CMS Guide for Medical Technology Companies and Other Interested Parties

CMS Guide for Medical Technology Companies and Other Interested Parties

Note: This guide is for coding, coverage, and payment information and considerations with regard to Medicare Part A and Part B Fee-for-Service only.

Note: This guide does not reflect the issuance of the proposed procedural notice of the Transitional Coverage of Emerging Technologies (TCET) coverage pathway. This guide will be updated to reflect the TCET information after the updated subsequent final notice.

This website provides interested parties including, but not limited to, medical device, pharmaceutical, and biotechnology companies, with information about Medicare’s processes for determining coding, coverage, and payment as well as other key considerations.

This site is organized into four sections:

Section Description
Getting Started Provides background information on Medicare and different offices within CMS that are involved in the processes for determining coding, coverage, and payment. This section explains how coding, coverage, and payment policies interact and includes information about common milestones (such as Food and Drug Administration (FDA) market authorization) for new and/or existing products that are seeking payment from the Medicare program as well as key considerations to note throughout the process.
Coding Provides an overview of the six standard, national medical coding and classification systems specified under the Health Insurance Portability and Accountability Act (HIPAA) for use by all entities submitting or processing electronic medical claims. Provides more detailed information pertaining to the subset of standard, national coding systems maintained and updated by CMS, specifically, the Healthcare Common Procedure Coding System (HCPCS) Level II codes and the International Classification of Diseases, 10th Revision, Procedure Coding System (ICD–10–PCS). All payers use HIPAA code sets, not just Medicare. This section also includes information on the process to apply for new codes and when to begin engaging with CMS.
Coverage Provides an overview of Medicare’s coverage pathways. Medicare is a defined benefit program. In order to be covered by Medicare, an item or service must fall within one or more benefit categories contained within Part A or Part B, and must not be otherwise excluded from coverage. Moreover, with limited exceptions, the expenses incurred for items or services must be reasonable and necessary for the diagnosis or treatment of illness or injury or to improve the functioning of a malformed body member (§1862(a)(1)(A) of the Social Security Act (the Act)).

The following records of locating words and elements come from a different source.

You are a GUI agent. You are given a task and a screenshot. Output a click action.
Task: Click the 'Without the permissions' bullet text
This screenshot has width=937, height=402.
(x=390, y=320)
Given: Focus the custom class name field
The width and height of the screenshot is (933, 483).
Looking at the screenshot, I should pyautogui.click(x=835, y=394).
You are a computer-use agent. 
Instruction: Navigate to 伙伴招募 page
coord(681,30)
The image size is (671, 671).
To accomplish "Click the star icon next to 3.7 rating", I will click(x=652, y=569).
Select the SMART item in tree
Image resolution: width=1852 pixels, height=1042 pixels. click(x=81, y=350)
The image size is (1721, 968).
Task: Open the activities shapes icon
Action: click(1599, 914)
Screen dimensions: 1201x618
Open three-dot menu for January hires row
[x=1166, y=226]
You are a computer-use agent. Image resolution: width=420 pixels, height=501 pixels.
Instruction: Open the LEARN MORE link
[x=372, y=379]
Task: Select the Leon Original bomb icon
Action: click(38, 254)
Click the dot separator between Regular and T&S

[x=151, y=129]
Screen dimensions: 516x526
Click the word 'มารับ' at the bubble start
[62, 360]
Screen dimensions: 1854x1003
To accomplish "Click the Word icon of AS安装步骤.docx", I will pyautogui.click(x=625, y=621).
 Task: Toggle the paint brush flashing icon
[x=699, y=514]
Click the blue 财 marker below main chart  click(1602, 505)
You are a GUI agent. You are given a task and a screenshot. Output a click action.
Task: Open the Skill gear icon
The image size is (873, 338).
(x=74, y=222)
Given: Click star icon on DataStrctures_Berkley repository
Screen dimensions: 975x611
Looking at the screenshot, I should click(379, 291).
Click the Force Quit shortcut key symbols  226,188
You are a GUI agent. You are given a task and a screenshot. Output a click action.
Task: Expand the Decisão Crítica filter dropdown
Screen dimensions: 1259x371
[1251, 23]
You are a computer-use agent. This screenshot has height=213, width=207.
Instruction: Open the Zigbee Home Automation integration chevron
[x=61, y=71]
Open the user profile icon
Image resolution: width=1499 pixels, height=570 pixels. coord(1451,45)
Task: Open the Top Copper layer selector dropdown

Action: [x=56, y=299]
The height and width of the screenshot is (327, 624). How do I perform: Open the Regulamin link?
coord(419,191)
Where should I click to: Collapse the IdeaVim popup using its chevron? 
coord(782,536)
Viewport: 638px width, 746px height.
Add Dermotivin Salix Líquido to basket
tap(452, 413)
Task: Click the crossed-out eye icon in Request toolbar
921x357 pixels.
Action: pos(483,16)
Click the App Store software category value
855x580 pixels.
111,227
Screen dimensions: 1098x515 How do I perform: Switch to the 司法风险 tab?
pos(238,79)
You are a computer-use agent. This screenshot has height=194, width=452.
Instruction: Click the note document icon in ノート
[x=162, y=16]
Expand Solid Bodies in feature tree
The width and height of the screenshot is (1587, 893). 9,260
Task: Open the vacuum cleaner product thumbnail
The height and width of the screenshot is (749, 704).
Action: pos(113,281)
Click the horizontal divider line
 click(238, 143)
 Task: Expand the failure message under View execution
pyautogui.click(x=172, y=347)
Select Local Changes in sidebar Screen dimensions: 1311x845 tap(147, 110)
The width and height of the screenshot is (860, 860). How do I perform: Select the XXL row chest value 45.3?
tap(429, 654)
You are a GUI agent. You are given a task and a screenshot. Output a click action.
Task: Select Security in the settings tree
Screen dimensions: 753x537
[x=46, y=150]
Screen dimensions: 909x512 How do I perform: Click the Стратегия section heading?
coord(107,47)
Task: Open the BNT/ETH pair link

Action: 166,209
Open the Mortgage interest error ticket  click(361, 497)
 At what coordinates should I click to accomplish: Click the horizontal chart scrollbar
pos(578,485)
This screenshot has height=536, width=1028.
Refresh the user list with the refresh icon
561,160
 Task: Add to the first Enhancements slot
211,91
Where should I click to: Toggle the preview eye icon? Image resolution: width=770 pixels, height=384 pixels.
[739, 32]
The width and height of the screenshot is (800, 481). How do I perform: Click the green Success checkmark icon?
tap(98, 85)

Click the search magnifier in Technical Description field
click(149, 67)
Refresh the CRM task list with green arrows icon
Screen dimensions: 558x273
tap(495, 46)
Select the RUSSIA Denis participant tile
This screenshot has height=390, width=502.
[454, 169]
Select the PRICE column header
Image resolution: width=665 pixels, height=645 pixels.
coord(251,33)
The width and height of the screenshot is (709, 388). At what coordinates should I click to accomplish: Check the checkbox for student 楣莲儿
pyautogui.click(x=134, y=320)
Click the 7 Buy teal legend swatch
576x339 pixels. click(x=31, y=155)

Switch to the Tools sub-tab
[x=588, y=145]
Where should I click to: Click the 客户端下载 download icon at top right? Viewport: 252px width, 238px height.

Provides an overview of Medicare’s fee-for-service payment systems, things to consider regarding the availability of additional payments for innovative technologies that meet certain criteria, and the process for working with CMS through the payment determination process. Payment rates for most of Medicare’s fee-for-service payment systems are generally adjusted on an annual basis and reflect the average costs to provide a service, based on the most recently available Medicare data, or CPI-U. In certain cases, there may be temporary payments provided for new technologies as authorized by law.

IMPORTANT: This information is only intended as a general summary and is not intended to grant rights or impose obligations nor is it intended to establish or change any substantive legal standards established under statutory or regulatory authority. This site contains references and links to certain statutes, regulations, and other policy materials, but it is not intended to be an all-inclusive listing or take the place of applicable statutory law or regulations. We encourage readers to review the specific statutes, regulations, and other interpretive materials for a full and accurate statement of their contents.